> [EXERCISE BRIEF] Which lines run from the line with "The image size is (2560, 1440)." through the line with "has height=985, width=2576." in the entries below? Print them exactly, both ends included, and nothing more.

> [INFORMATION GIVEN]
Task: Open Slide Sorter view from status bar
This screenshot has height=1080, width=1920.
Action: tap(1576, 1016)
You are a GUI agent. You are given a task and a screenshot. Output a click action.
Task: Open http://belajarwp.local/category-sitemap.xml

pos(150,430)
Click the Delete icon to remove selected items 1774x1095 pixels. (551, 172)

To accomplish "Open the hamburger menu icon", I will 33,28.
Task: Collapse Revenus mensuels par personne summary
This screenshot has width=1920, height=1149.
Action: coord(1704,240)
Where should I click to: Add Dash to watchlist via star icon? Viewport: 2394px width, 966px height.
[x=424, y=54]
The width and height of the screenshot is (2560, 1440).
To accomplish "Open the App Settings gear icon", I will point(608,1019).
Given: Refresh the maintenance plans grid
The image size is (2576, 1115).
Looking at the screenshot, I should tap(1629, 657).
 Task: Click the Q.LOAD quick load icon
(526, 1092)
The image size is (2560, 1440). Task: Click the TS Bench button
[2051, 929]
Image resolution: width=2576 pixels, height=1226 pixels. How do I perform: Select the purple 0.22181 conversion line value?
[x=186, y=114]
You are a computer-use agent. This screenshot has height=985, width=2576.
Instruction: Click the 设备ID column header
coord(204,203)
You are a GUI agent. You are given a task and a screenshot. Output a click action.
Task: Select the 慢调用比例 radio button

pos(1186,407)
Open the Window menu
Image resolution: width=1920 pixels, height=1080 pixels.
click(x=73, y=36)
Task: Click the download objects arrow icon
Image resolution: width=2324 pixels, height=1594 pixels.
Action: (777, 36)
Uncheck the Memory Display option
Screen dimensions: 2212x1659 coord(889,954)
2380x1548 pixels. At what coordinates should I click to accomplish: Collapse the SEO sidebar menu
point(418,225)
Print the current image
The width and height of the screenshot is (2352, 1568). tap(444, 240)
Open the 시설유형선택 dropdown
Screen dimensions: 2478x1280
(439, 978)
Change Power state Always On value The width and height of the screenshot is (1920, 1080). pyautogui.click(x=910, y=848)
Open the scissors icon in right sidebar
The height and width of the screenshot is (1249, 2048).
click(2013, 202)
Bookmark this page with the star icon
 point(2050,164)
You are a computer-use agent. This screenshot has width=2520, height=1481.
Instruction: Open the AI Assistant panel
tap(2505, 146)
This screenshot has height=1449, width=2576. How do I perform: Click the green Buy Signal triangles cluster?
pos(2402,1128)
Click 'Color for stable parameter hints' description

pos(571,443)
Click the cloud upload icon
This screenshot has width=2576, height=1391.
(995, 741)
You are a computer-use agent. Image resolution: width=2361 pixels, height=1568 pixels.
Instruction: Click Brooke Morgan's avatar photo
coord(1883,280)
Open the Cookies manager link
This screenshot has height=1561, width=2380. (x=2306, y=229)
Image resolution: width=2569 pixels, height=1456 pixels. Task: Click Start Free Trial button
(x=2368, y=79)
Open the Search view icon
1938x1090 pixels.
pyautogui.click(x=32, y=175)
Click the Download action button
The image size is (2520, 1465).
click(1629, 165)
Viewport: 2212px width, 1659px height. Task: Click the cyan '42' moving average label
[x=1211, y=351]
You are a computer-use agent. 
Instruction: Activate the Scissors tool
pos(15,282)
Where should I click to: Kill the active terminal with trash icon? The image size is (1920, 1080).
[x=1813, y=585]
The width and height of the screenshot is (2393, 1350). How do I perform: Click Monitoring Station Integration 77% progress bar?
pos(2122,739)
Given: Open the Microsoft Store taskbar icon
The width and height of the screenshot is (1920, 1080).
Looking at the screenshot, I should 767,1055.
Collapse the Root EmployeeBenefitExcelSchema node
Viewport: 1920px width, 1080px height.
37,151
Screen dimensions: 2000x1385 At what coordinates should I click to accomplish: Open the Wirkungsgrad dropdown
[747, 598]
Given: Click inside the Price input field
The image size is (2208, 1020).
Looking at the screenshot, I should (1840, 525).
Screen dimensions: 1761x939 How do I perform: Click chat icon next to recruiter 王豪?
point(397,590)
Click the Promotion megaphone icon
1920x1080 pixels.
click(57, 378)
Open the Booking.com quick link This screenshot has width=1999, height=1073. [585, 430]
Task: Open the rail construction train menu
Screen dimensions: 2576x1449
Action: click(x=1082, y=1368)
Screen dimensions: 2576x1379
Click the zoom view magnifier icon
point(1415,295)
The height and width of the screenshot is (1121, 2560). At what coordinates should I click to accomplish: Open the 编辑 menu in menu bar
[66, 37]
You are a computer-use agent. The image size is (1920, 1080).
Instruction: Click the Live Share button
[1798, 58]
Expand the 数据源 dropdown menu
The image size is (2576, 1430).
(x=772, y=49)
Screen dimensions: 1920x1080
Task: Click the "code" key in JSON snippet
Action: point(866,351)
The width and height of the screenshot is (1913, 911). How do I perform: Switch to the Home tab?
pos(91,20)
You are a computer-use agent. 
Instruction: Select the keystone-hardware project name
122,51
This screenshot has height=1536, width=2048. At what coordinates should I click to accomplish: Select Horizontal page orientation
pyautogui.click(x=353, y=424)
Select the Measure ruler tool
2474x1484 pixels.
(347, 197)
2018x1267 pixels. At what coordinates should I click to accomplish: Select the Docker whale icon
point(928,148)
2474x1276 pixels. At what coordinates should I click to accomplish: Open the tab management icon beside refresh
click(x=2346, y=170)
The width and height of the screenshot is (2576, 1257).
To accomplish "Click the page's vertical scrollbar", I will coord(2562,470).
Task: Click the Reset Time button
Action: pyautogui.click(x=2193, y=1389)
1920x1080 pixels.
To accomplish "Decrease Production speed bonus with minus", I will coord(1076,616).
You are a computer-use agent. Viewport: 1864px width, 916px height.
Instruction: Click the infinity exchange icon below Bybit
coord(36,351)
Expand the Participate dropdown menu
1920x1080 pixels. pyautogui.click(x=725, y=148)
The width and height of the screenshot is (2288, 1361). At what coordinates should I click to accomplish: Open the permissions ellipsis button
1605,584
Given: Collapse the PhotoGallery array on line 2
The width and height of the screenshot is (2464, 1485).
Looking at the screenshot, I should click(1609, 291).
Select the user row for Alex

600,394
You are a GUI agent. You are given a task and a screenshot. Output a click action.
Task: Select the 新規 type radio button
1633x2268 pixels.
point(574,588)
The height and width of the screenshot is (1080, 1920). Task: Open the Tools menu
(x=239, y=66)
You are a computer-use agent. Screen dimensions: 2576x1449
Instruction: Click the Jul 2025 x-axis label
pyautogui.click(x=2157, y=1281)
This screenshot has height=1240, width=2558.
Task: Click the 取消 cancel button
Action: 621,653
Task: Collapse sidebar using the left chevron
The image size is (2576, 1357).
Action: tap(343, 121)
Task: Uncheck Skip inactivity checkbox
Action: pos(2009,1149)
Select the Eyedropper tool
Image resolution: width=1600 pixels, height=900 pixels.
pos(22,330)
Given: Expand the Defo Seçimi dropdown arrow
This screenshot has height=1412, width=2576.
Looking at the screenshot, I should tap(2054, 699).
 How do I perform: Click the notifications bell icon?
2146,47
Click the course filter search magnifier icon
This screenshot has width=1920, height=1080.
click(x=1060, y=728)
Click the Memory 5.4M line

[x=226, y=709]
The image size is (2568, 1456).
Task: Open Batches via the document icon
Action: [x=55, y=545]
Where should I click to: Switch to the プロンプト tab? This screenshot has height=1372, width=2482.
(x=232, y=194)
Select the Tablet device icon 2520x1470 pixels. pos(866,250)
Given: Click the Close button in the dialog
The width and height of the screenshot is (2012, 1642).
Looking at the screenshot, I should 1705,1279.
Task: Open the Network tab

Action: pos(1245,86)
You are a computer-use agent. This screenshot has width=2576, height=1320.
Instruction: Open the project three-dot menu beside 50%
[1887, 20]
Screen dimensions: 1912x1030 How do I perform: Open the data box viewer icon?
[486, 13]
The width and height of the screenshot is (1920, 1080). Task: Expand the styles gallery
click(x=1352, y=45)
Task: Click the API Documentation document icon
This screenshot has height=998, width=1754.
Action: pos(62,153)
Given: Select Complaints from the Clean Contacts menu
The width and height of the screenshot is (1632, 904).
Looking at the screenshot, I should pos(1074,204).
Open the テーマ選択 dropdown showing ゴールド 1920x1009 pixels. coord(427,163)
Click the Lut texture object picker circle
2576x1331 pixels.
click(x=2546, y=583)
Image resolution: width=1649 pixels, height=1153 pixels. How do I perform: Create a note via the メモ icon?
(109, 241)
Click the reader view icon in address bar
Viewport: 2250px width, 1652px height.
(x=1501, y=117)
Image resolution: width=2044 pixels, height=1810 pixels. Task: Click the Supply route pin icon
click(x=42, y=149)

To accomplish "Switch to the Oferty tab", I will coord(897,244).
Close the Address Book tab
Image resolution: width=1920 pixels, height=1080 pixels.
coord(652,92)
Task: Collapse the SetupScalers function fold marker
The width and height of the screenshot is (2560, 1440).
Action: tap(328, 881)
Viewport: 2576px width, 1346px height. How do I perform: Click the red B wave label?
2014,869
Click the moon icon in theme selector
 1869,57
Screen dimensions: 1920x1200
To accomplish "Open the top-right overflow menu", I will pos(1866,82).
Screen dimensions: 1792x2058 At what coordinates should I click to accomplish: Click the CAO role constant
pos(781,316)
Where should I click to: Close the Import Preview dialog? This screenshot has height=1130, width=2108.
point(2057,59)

> [TASK OUTPUT]
The image size is (2560, 1440). Task: Click the TS Bench button
[2051, 929]
Image resolution: width=2576 pixels, height=1226 pixels. How do I perform: Select the purple 0.22181 conversion line value?
[x=186, y=114]
You are a computer-use agent. This screenshot has height=985, width=2576.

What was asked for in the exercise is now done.